The last link will allow you to create a colour palette from an image and give you the hex codes for the palette.


Alternative text
Challenges
  1. Can you change the colours of the graph using the inbuilt colour names in matplotlib?

  2. Can you change the colours using hexcodes instead? Maybe you could pick colours that remind you of the animals? If you’re unsure what they look like then use Google to check. Otherwise, just select colours you like. ☺

Another way we can modify our graph is by using a different ‘theme’. Themes are different ways of styling the plot, for example background colour, default bar colours, fonts, gridlines, etc. Matplotlib comes with prepared styles that you can use to modify your graph.

We can then see a list of which styles we can use using this code:

Code
plt.style.available
['Solarize_Light2', '_classic_test_patch', '_mpl-gallery', '_mpl-gallery-nogrid', 'bmh', 'classic', 'dark_background', 'fast', 'fivethirtyeight', 'ggplot', 'grayscale', 'petroff10', 'seaborn-v0_8', 'seaborn-v0_8-bright', 'seaborn-v0_8-colorblind', 'seaborn-v0_8-dark', 'seaborn-v0_8-dark-palette', 'seaborn-v0_8-darkgrid', 'seaborn-v0_8-deep', 'seaborn-v0_8-muted', 'seaborn-v0_8-notebook', 'seaborn-v0_8-paper', 'seaborn-v0_8-pastel', 'seaborn-v0_8-poster', 'seaborn-v0_8-talk', 'seaborn-v0_8-ticks', 'seaborn-v0_8-white', 'seaborn-v0_8-whitegrid', 'tableau-colorblind10']
❓Question

Which of the following is a style you can use in matplotlib?

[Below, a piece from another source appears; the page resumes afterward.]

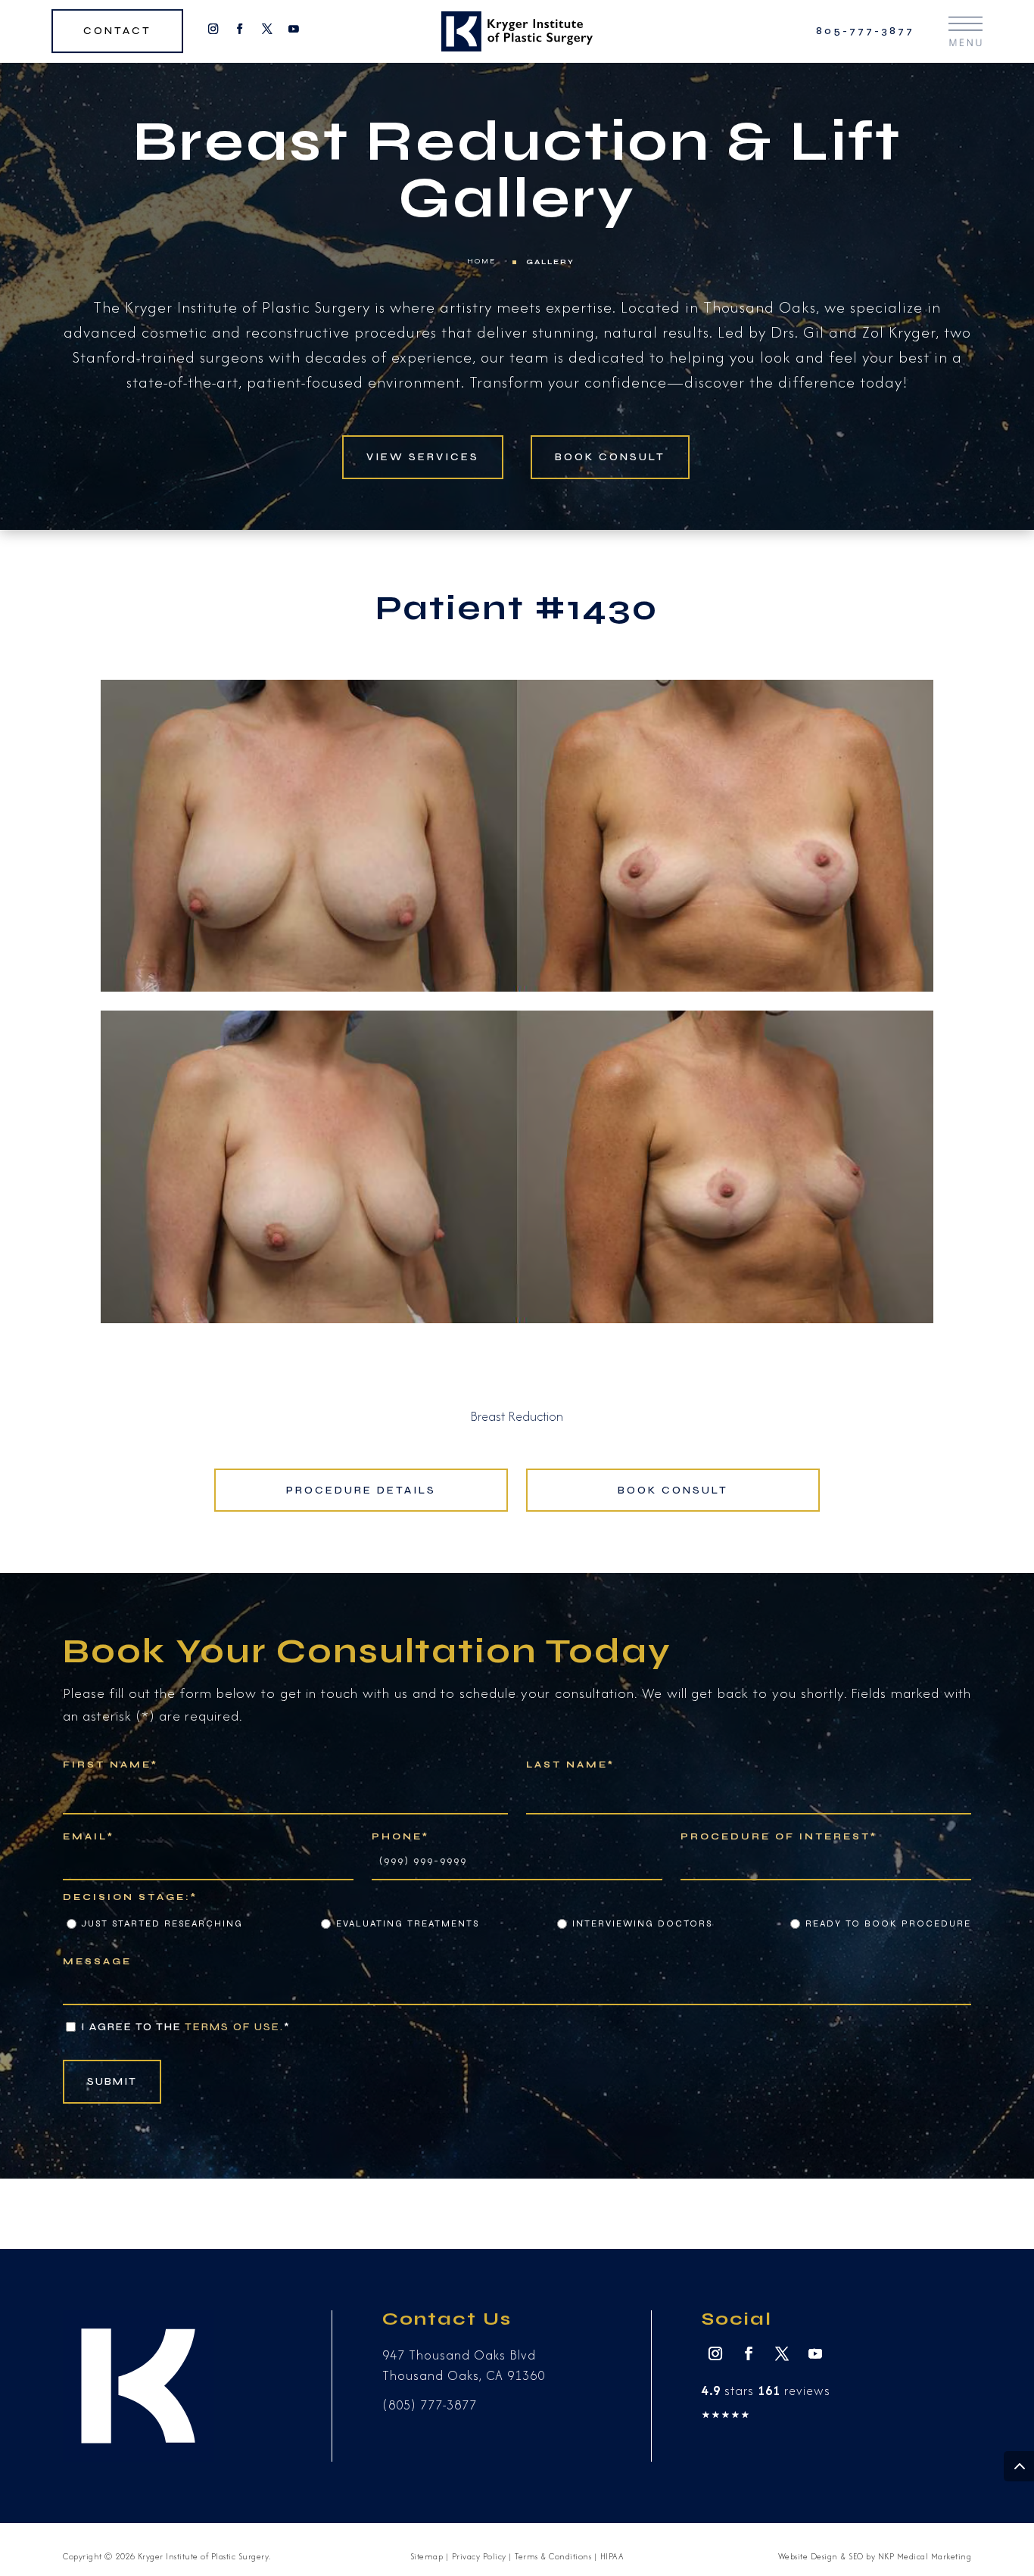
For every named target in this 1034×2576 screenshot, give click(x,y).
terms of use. (234, 2026)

An example of one of the styles applied to our graph is below:

Code
plt.style.use('ggplot')

plt.figure(figsize=(10, 6))
plt.barh(oldest_animals["Common name"], oldest_animals["Maximum longevity (yrs)"])
plt.xlabel("Maximum Lifespan (years)")
plt.ylabel("Animal")
plt.title("Top 12 Longest-Living Animals in the Data")
plt.show()


Challenges
  1. Pick a style! Apply it to your graph instead of the one used in the example above. Try a few, which do you like best?

  2. Can you include a theme AND your custom colours?

If you don’t want to use a theme and prefer the default appearance, you can change it back at any time by running this block of code.

Code

plt.style.use('default')

To finish

Final challenge
  1. Now, using everything we’ve learned, can you modify the code to create a plot of the shortest-lived animals in the dataset - remember that earlier in the activity we created a variable storing the data called shortest_lived_animals.

Don’t worry if this part proves tricky and ask the teachers for help at any point if you get stuck!

Well done! You have now learned how to create a plot of using Python!